Commenter: Emily Weeks

2013, July 31

Very interesting points. With responsive design becoming so popular, it's important to acknowledge not only its advantages, but to be realistic and recognize its flaws before implementation. Thanks for the tips.

Commenter: Nate White

2013, July 31

Very true, I didn't think about the budget multiplier aspect of it. Good luck pitching those 150k add-ons! ;o)

Commenter: Prasant Varghese

2013, July 31

Nate, great points all around – couldn't agree more. We work as an enterprise web and software development firm, and I was speaking about projects where budgets can be constraints. To put it simply, let's use the 1.5x conversion you proposed: if I'm building a site and a developer says it will cost 15K as opposed to 10K to add responsive, I'd have no problems with it. But as projects get more complex and the functionality of an enterprise application is estimated at 300K, all of a sudden, adding responsive for an extra 150K becomes a major talking point.

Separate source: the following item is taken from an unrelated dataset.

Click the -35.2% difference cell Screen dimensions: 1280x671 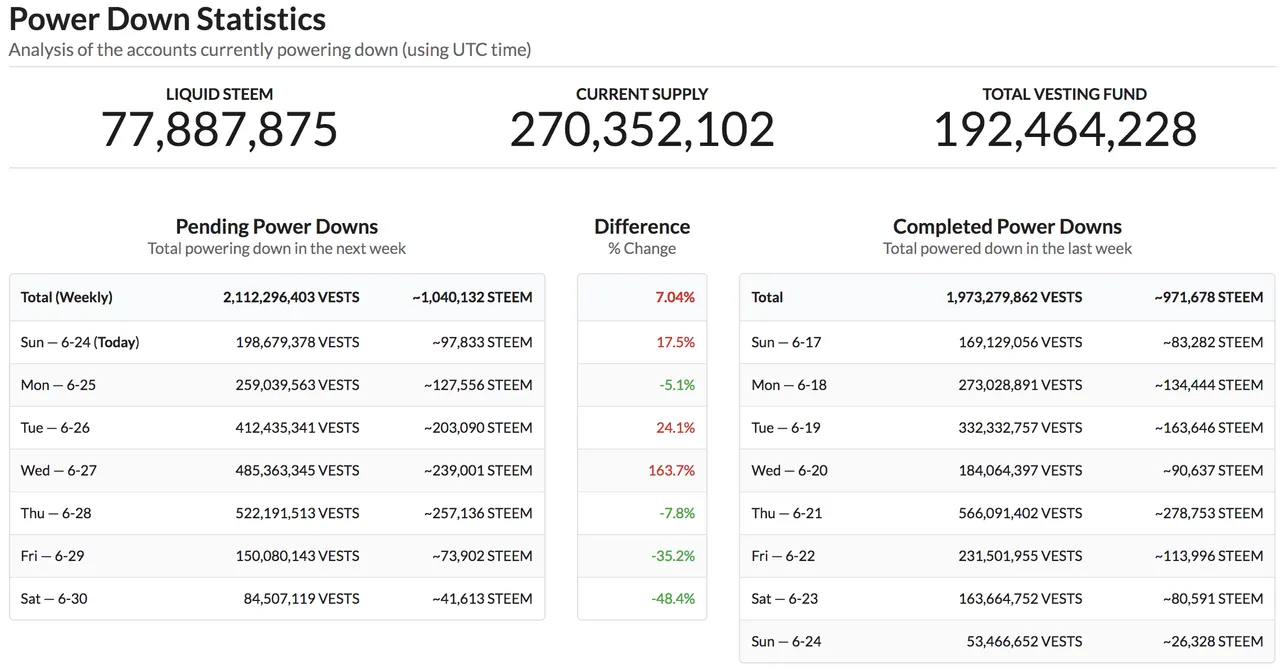642,556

Long term, responsive design seems like a no-brainer, until, like with all other things, budgets & company logistics get involved. However, Iike you, we believe it's a great future proof method to use if businesses are able to take the time and resources to complete it

Commenter: Mic Tatlow

2013, July 30

I am looking for a VIDEO CMS a YouTube clone for a client and it's tough to find one that has responsive design and also that is affordable. The sticky point for the client is the cost of a server they didn't fathom into the package.
Can anyone suggest a good You Tube clone with responsive design I can purchase?

Commenter: Ben Kruse

2013, July 30

I've designed and developed several responsive sites and even though there is a bit more work involved I think the pay off is worth it. Plus even if you design a separate mobile site is it Android optimized, iPhone optimized, small tablet, large tablet? So really you end up either a) adding variations for different platforms or b) making the mobile site have some level of responsive or adaptive design. So the level of work is about the same if you're adding mobile period. That being said it does depend on the goal and content of the site and for now ads can be a problem, but I think solutions will be found as responsive evolves.

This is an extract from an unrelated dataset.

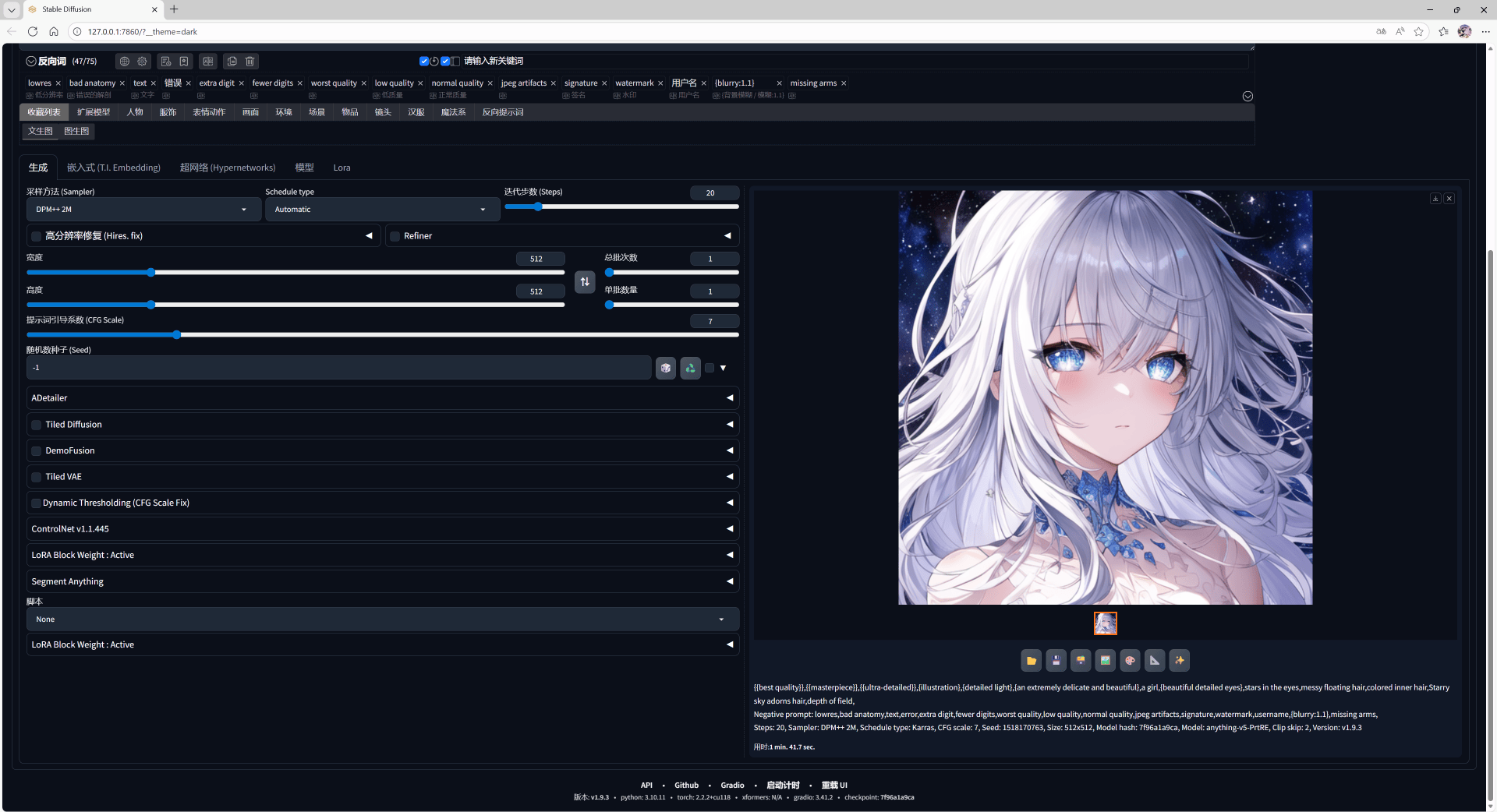The image size is (1497, 812).
Task: Open the Hypernetworks tab
Action: [227, 168]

P.S. One interesting quark I've found is when a client wants an update to a responsive site and you have make sure that it works through all the css breaks.

Commenter: Nate White

2013, July 30

I have to question your "extra effort" section for some circumstances. I agree with your point on the surface: Creating a responsive website will be more work than creating a normal desktop website. I feel that's an apples to oranges comparison, though. A responsive site takes the place of at least 2 sites: desktop and mobile. If creating a responsive site takes 1.5 times the effort, that would be less than the 2x effort needed for 2 sites. What if a company wanted a custom experience for tablets? I would think that would be accomplished easier by adding to your responsive code vs. a creating a completely new tablet site. What about future devices such as large TV formats or smaller formats like watches or something nobody is thinking about right now? Obviously nothing is this cut and dry, but it's my personal opinion that responsive sites allow for greater agility in an ever-changing digital landscape.